Subjective image evaluation by experienced radiologists agreed with quantitative findings in terms of image noise. Overall image quality was rated superior or equal to CI in 40 and 70 keV images, respectively. Lesion delineation on 40 keV images was significantly better compared with CI which is a direct effect of increased contrast between lesion and liver parenchyma; however, further work is needed to determine if these reconstructions can be used for robust lesion size assessment due to possible blooming contrast.

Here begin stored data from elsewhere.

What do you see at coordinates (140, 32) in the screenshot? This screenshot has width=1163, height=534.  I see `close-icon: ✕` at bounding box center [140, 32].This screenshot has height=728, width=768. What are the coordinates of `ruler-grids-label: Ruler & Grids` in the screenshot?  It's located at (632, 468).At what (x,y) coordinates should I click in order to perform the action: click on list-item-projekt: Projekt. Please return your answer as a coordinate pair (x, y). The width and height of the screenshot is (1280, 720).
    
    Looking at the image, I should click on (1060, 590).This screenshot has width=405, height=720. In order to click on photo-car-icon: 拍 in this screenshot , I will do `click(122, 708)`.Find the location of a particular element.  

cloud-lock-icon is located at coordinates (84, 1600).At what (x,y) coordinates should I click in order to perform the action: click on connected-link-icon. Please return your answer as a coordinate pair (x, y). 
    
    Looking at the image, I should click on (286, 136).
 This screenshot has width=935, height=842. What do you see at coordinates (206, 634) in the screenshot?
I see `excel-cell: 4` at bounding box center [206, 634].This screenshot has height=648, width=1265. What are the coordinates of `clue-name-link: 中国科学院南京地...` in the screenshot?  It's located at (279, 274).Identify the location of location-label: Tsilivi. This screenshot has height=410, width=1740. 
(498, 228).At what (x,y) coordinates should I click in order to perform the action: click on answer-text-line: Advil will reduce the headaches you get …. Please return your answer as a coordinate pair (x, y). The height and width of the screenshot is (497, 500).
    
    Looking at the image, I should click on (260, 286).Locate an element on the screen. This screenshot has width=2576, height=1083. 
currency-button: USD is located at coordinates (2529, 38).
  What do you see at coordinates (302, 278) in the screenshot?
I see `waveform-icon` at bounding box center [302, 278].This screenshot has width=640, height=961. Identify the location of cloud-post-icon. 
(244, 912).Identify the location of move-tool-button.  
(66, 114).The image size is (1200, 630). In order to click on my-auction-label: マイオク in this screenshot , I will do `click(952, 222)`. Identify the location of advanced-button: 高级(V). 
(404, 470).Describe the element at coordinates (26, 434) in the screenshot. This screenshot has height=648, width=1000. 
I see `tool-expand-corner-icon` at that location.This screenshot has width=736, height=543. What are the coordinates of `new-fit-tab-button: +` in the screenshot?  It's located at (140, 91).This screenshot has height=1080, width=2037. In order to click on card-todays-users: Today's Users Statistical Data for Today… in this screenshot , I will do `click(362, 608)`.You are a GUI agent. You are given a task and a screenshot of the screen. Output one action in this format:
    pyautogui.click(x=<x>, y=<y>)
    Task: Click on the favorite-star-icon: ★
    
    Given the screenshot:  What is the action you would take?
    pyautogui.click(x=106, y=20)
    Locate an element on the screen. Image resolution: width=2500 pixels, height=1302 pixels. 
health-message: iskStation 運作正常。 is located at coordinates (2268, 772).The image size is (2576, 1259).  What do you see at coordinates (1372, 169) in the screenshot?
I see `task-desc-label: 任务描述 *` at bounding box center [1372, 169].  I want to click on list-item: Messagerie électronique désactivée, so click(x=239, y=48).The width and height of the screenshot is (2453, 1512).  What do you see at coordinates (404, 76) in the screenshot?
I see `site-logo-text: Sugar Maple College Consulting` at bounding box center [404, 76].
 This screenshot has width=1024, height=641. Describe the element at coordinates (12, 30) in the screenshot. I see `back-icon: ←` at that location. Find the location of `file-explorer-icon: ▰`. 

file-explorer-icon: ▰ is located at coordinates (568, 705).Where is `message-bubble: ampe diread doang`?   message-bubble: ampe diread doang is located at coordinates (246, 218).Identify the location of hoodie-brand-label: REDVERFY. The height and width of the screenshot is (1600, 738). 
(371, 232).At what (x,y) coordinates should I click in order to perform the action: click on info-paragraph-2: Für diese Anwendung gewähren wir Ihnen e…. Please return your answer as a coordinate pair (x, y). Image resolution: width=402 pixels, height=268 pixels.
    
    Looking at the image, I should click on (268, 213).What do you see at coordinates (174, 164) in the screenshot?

There are several limitations to this study. First, this study was designed to assess known lesions (only hemangiomas and metastasis, excluding other types such as hepatocellular carcinomas) and to investigate their imaging properties in terms of objective and subjective image qualities. Thus, diagnostic certainty or accuracy were not investigated. To the authors’ knowledge, no previous study has provided phantom and clinical data on VMI reconstructions from SDCT with a focus on arterially hyper-enhancing liver lesions. Regarding phantom measurements, it needs to be mentioned that although the inserts did mimic imaging properties of arterially hyper-enhancing lesions, the matrix material showed water-equivalent attenuation values. This might result in an overestimation of the SNR. Having demonstrated the feasibility of improved image quality in this study, the diagnostic impact of this technique needs to be addressed in future studies. Second, we assessed image noise by measurement of standard deviation in an ROI, which is not physically correct in images derived from iterative reconstruction.

Conclusion

SDCT allows for reconstruction of conventional CT images that are identical with established hybrid-iterative image reconstruction. Further, it allows reconstruction of virtual monoenergetic images that provide a relatively low noise level throughout the entire keV spectrum and yield increases of signal-to-noise and contrast-to-noise ratios in arterially hyper-enhancing liver lesions. Accordingly, subjective lesion visualization and delineation is improved. We suggest using low-energy (~ 40 keV) VMI from SDCT when examining the liver for arterially hyper-enhancing lesions, particularly in patients with tumors known for hyper-vascularized metastases.